» **TASK TO CARRY OUT**:
Each line holding the word "blue" must appear in the answer, copied from the entries.

» **DATA PROVIDED**:
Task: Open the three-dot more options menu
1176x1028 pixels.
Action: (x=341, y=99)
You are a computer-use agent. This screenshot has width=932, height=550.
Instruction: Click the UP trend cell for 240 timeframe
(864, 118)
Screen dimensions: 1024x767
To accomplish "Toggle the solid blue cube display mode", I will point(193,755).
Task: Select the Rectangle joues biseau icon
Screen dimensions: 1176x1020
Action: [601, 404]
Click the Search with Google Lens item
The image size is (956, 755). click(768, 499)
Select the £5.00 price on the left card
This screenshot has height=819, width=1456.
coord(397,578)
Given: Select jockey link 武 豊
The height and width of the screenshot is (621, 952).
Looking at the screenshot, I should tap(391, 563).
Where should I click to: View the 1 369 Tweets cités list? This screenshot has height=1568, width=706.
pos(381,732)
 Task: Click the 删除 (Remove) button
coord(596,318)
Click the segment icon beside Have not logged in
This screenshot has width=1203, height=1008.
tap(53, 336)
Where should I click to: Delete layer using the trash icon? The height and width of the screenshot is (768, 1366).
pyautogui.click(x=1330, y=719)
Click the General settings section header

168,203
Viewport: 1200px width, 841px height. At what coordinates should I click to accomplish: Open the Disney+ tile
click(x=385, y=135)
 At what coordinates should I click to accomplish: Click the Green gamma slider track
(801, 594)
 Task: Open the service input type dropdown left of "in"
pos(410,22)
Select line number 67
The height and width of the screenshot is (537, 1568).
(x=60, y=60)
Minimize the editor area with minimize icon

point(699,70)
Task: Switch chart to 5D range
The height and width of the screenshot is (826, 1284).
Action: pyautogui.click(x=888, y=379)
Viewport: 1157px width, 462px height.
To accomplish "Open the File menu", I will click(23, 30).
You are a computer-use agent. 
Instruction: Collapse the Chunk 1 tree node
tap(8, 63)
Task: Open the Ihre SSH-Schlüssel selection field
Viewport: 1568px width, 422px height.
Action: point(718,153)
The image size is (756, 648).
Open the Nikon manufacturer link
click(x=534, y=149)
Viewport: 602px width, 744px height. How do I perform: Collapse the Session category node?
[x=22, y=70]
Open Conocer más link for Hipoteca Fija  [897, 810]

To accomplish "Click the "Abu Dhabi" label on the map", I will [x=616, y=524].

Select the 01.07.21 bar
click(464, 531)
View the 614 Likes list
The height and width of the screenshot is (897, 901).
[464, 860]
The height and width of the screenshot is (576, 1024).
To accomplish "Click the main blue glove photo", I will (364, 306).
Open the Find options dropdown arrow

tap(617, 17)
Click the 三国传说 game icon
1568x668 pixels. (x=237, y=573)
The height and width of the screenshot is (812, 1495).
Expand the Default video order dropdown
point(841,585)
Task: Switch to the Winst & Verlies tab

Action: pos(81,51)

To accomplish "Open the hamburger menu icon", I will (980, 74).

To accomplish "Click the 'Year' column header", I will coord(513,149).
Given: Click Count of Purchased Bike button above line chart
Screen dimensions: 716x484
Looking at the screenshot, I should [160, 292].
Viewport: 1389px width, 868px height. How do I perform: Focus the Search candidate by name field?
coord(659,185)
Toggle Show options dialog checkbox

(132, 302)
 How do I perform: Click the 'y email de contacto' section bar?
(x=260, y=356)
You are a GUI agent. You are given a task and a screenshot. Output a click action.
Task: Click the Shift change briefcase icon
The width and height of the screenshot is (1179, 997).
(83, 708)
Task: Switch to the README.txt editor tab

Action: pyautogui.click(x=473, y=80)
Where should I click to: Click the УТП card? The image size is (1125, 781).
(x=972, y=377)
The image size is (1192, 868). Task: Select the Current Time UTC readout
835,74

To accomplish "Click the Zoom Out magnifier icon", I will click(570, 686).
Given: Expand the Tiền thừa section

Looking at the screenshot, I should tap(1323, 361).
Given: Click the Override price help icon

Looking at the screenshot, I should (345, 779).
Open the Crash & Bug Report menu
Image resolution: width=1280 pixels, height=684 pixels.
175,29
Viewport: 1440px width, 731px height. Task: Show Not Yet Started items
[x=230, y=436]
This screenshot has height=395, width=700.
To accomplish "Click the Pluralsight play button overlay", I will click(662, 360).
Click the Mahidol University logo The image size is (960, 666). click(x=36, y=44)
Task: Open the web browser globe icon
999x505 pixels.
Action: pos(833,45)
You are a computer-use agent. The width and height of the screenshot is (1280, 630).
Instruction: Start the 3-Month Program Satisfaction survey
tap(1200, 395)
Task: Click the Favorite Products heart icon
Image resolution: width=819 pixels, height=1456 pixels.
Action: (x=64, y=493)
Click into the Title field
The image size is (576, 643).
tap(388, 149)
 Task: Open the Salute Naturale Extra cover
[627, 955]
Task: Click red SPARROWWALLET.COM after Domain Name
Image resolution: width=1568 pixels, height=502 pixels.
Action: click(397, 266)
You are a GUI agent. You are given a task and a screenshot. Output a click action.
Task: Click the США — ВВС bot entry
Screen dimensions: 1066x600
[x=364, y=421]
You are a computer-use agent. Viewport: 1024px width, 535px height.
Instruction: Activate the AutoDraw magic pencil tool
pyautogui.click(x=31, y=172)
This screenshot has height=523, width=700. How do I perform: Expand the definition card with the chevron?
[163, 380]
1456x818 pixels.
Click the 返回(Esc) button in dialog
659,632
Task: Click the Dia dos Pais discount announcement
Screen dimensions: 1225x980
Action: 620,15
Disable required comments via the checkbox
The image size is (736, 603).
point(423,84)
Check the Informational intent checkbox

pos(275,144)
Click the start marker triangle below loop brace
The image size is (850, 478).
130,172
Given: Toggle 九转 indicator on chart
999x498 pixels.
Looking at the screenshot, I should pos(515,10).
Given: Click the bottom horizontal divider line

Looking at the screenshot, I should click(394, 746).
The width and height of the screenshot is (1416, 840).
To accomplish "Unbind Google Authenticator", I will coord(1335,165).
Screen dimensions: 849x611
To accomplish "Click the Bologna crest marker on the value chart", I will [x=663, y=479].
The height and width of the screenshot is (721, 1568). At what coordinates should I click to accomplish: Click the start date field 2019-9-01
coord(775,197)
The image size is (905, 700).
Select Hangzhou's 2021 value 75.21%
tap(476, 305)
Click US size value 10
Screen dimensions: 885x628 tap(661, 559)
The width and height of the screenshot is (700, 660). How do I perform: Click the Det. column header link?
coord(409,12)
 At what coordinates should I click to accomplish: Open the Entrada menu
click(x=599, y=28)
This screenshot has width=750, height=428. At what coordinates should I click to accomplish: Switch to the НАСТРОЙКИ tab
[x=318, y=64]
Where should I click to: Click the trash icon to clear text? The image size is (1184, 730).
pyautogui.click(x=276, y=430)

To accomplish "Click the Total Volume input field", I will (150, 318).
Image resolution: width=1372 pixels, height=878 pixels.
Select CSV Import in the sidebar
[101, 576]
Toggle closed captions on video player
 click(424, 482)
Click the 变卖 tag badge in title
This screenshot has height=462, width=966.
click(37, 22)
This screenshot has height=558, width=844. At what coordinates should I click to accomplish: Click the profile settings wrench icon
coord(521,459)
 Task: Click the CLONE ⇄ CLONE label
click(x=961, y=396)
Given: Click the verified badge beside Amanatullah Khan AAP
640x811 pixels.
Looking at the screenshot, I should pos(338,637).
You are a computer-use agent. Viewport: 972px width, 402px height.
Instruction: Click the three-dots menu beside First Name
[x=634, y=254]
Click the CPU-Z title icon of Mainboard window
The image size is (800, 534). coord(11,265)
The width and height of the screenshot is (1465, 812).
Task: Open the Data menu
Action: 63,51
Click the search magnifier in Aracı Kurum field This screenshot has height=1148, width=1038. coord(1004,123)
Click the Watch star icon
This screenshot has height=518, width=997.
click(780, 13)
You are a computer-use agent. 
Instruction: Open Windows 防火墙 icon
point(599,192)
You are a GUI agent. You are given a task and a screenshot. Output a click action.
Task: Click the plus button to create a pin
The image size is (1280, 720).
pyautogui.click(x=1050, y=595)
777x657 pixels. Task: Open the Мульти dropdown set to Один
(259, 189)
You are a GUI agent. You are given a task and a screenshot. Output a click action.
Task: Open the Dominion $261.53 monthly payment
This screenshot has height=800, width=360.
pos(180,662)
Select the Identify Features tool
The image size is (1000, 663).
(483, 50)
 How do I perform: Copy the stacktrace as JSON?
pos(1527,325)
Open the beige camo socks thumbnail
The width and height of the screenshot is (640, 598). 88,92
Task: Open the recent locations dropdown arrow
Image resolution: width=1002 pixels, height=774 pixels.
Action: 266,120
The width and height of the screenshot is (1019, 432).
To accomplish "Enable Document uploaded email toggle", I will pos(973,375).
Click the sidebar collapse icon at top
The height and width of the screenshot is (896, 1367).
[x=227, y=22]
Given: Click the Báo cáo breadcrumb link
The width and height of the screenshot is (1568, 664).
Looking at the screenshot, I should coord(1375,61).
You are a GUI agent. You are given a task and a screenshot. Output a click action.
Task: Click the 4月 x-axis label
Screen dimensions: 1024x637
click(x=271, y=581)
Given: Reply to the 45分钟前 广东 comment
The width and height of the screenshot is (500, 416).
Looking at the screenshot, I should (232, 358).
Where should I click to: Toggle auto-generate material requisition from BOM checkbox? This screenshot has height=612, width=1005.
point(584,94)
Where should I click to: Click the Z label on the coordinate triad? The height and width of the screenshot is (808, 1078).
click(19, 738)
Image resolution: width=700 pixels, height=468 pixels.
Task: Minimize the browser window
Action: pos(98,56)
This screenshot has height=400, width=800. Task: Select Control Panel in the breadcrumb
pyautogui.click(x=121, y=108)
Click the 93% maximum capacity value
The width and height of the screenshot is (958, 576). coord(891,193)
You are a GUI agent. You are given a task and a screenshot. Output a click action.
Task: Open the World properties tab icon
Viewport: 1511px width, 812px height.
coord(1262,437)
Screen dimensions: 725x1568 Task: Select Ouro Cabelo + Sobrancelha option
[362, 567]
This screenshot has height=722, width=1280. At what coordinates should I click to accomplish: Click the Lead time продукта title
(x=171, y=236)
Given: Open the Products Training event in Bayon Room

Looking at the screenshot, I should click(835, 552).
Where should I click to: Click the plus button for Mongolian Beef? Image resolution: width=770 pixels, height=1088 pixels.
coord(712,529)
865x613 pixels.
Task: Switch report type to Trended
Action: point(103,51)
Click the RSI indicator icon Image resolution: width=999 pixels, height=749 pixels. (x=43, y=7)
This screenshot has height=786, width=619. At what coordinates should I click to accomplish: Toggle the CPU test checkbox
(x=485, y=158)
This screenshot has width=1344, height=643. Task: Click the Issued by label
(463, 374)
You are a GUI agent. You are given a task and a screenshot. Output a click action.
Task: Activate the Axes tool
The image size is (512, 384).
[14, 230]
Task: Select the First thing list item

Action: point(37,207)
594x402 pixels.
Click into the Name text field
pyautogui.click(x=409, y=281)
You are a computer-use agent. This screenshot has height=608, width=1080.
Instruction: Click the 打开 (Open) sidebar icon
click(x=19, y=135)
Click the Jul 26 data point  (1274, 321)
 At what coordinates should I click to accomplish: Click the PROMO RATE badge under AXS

» **RESULT FOR THIS EXERCISE**:
To accomplish "Toggle the solid blue cube display mode", I will point(193,755).
To accomplish "Click the main blue glove photo", I will (364, 306).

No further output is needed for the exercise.